Problem statement: How many lines in the records below hold the string "computer"? Please answer with the number and nothing more.

═══

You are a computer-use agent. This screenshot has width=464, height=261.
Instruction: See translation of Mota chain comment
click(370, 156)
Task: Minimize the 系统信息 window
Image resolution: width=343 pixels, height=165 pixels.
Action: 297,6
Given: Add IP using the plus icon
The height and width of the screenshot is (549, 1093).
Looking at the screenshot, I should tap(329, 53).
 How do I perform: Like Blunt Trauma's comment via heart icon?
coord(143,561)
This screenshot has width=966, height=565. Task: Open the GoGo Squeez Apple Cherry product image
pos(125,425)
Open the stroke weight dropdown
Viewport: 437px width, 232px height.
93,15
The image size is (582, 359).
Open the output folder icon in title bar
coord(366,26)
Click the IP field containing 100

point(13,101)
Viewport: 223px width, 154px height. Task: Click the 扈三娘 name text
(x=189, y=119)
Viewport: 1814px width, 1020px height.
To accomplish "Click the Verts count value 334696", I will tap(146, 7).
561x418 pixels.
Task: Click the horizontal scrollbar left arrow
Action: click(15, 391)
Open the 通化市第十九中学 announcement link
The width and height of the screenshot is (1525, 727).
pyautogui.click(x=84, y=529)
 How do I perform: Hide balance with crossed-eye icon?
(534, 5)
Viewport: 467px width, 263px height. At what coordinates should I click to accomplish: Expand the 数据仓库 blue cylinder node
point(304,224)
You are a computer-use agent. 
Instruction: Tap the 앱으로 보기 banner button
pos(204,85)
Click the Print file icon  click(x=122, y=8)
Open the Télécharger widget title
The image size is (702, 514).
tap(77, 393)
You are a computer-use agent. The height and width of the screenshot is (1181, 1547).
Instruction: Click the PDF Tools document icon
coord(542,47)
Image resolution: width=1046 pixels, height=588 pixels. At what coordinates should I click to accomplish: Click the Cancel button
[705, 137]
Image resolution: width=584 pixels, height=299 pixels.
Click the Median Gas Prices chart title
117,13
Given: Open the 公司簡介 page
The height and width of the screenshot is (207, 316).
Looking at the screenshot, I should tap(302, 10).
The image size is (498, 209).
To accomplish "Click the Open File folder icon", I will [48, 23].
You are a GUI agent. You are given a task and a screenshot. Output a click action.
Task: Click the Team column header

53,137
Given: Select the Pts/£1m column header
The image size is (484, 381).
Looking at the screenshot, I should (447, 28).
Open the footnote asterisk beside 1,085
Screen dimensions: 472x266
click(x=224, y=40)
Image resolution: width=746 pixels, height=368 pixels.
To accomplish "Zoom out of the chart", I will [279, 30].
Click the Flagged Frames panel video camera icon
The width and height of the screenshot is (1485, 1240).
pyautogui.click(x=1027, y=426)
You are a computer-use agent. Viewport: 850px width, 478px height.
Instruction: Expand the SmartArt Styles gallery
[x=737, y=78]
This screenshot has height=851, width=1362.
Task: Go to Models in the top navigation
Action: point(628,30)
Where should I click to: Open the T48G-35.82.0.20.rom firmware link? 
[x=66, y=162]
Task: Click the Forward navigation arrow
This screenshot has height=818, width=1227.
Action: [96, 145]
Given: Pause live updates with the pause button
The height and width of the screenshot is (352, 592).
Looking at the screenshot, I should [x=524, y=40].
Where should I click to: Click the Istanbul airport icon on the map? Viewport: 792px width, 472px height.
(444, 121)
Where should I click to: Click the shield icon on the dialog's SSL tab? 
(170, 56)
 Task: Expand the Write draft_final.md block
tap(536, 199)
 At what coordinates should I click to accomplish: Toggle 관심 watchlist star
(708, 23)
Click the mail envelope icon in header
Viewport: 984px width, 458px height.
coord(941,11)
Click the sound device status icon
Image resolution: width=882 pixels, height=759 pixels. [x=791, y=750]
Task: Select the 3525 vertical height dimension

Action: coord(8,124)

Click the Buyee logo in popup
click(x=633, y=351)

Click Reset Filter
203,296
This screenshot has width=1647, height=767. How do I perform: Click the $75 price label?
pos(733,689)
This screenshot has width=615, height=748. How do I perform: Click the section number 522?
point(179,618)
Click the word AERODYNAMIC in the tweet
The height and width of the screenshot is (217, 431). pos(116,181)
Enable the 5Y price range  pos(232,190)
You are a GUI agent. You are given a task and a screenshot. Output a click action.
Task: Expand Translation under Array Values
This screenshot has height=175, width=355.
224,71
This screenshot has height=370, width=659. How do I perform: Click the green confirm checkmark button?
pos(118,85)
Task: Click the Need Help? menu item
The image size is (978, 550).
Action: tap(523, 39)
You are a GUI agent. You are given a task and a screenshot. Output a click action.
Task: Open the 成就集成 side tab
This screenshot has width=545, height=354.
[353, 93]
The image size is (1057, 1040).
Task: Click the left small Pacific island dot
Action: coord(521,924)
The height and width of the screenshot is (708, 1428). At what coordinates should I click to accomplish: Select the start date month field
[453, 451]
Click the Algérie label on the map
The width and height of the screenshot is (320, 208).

═══

Answer space: 4